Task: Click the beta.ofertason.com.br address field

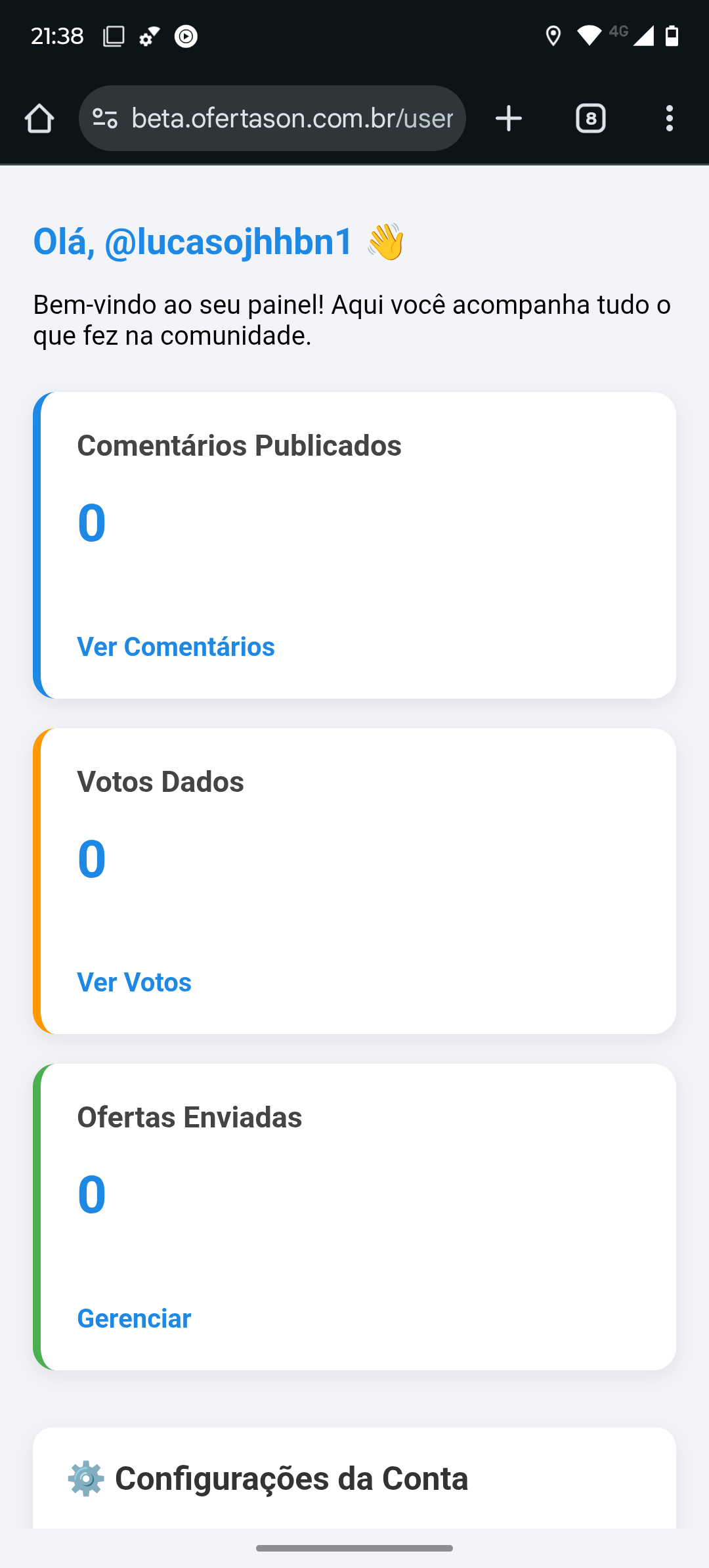Action: pyautogui.click(x=272, y=119)
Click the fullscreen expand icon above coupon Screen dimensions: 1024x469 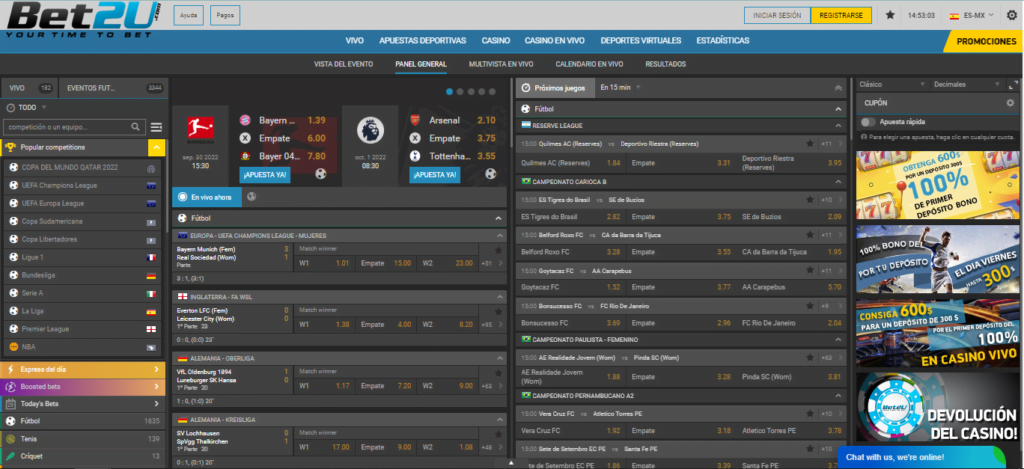pos(1011,85)
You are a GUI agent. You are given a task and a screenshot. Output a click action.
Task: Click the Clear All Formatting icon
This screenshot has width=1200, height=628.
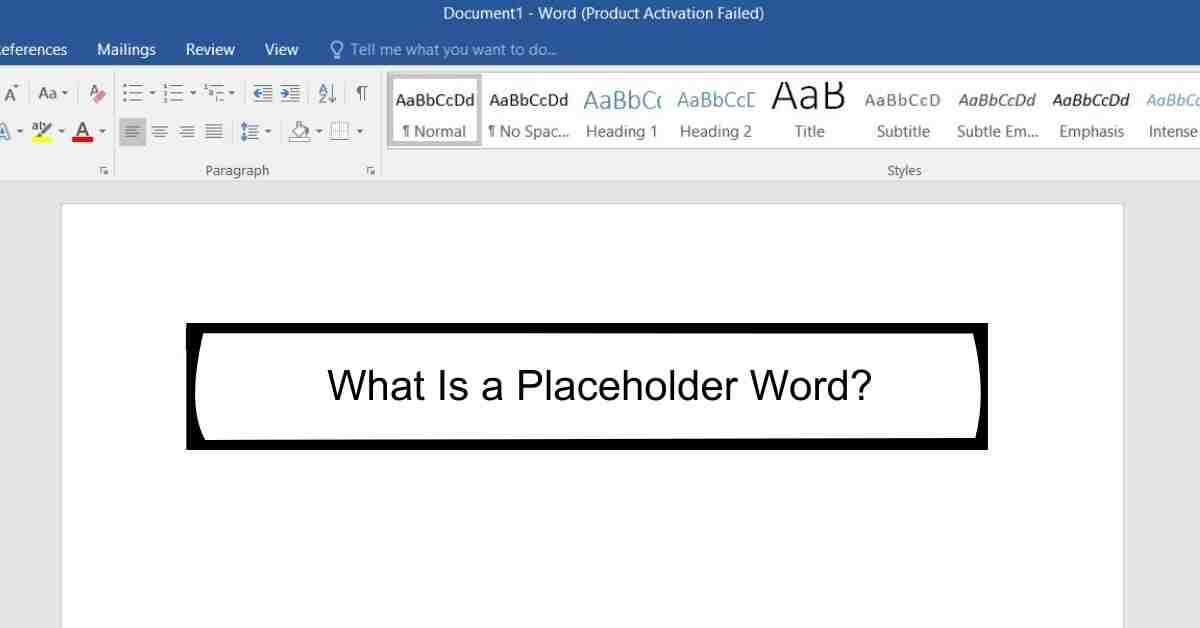[97, 93]
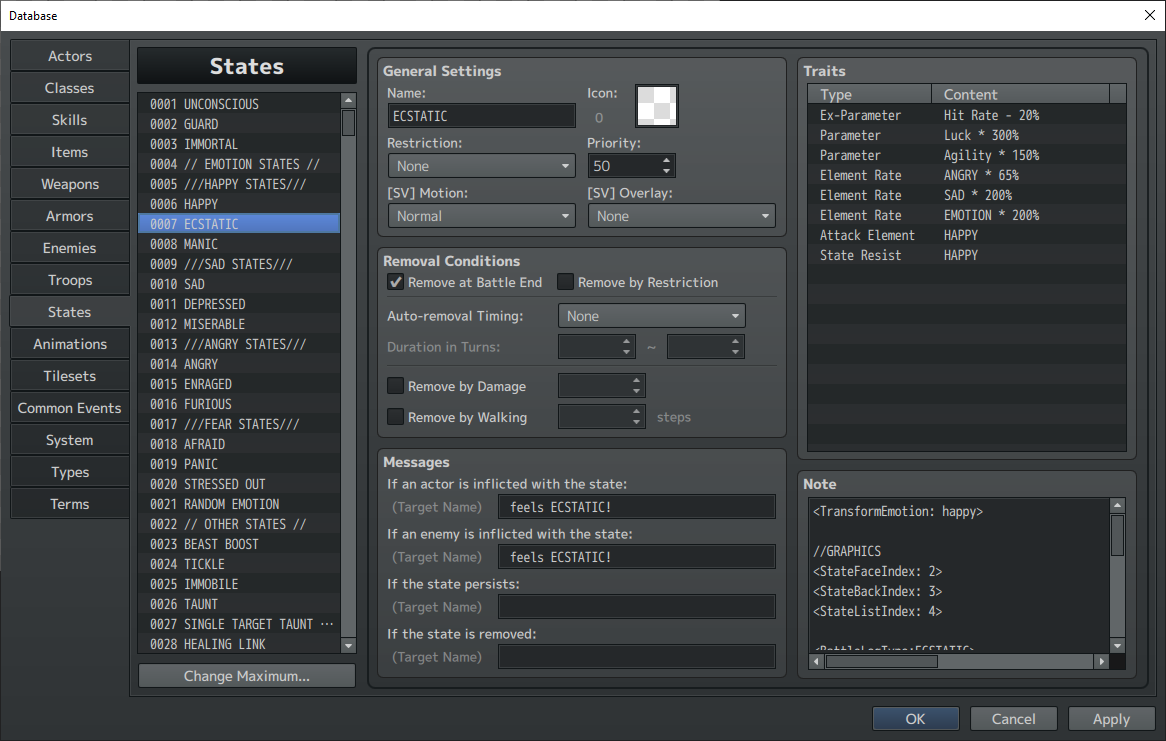
Task: Enable Remove by Restriction checkbox
Action: [566, 282]
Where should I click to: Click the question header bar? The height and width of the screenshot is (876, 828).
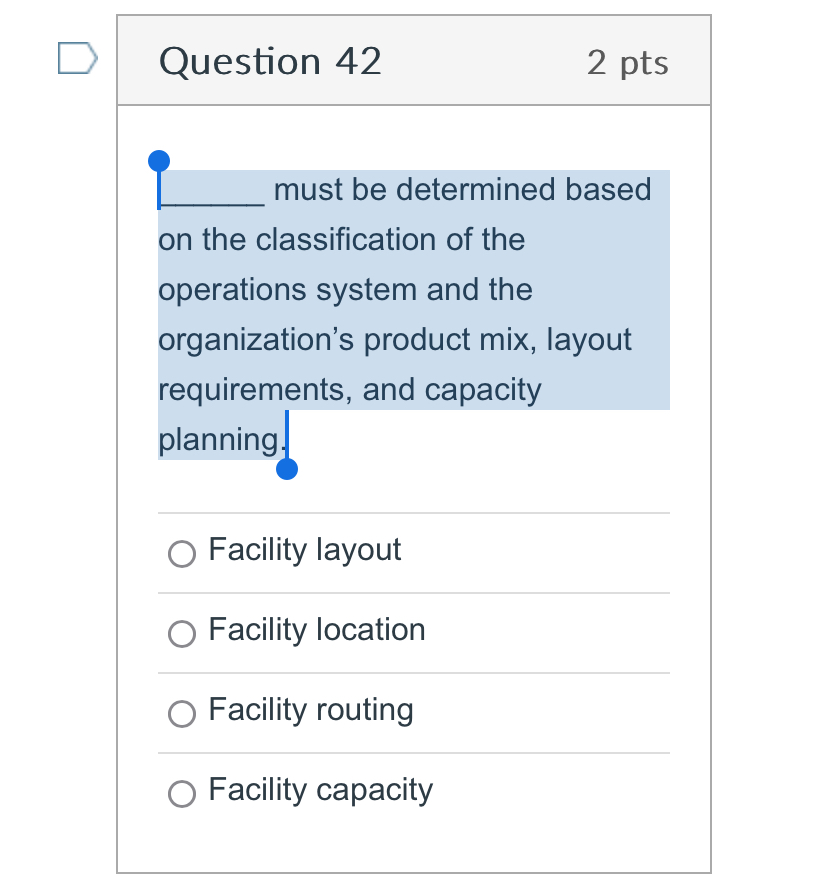[414, 60]
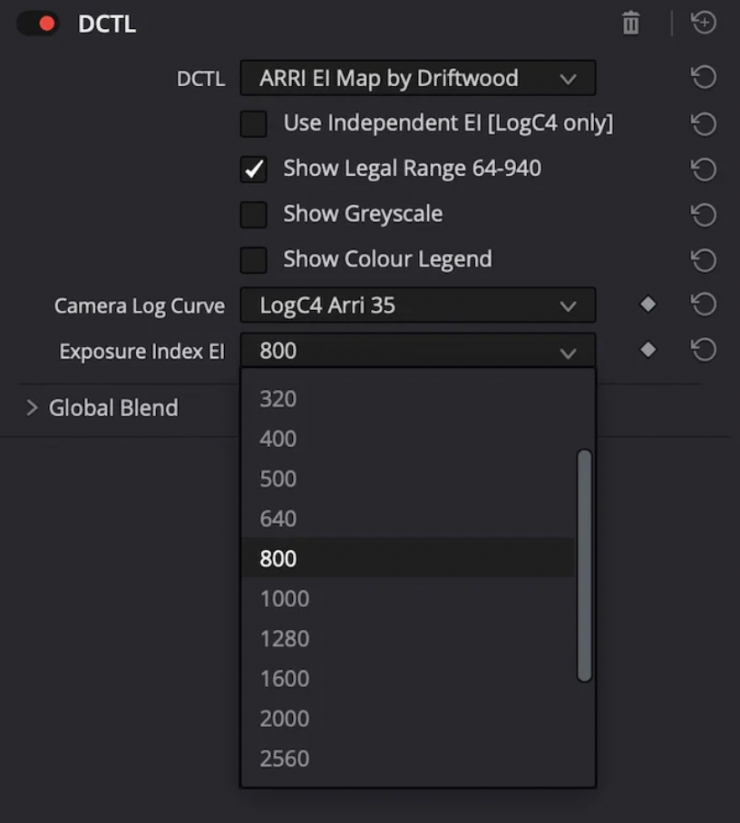Click the EI list scrollbar thumb
Image resolution: width=740 pixels, height=823 pixels.
[x=585, y=565]
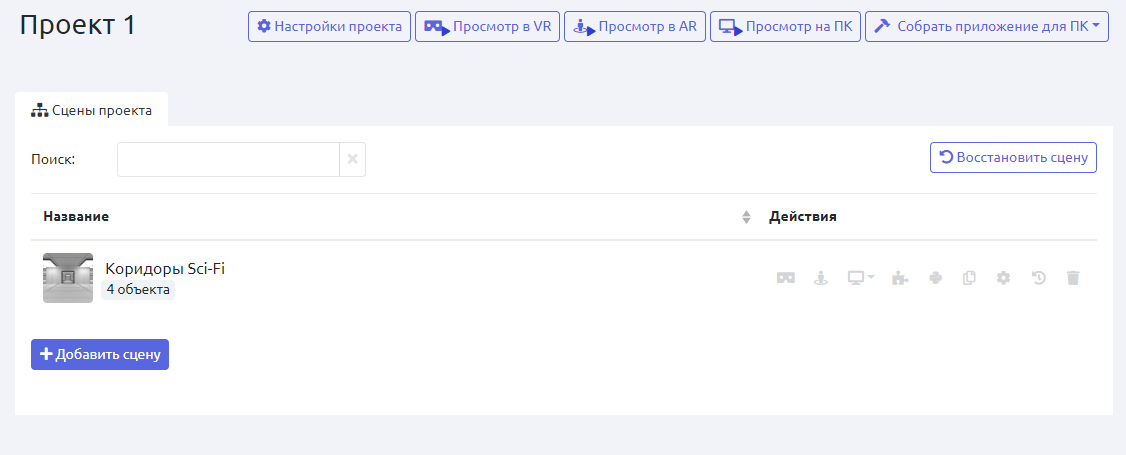
Task: Launch 'Просмотр в AR'
Action: coord(636,27)
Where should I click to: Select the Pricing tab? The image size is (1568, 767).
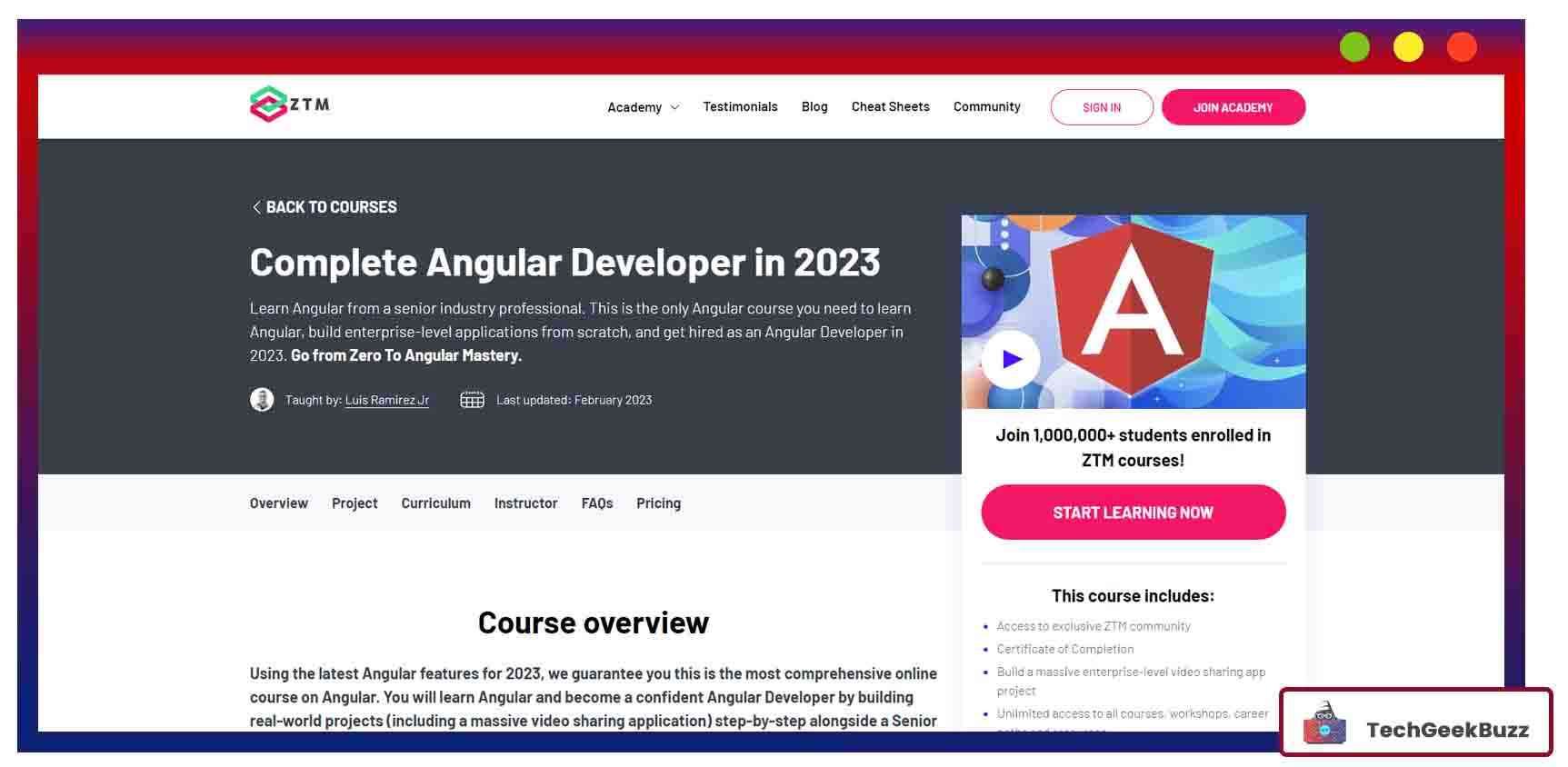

- TASK DETAILS -
Starting at the line that contains "Where should I click to: Click" and ending at the end of the entries, write the lines out again with "header bar" replaced by "title bar" and everything else left unchanged. Leave the pictures out of your answer.

- PROBLEM SOLUTION -
Where should I click to: Click the question title bar? The height and width of the screenshot is (876, 828).
[414, 60]
Click the EI list scrollbar thumb
Image resolution: width=740 pixels, height=823 pixels.
[x=585, y=565]
Task: Launch 'Просмотр в AR'
Action: coord(636,27)
Where should I click to: Select the Pricing tab? The image size is (1568, 767).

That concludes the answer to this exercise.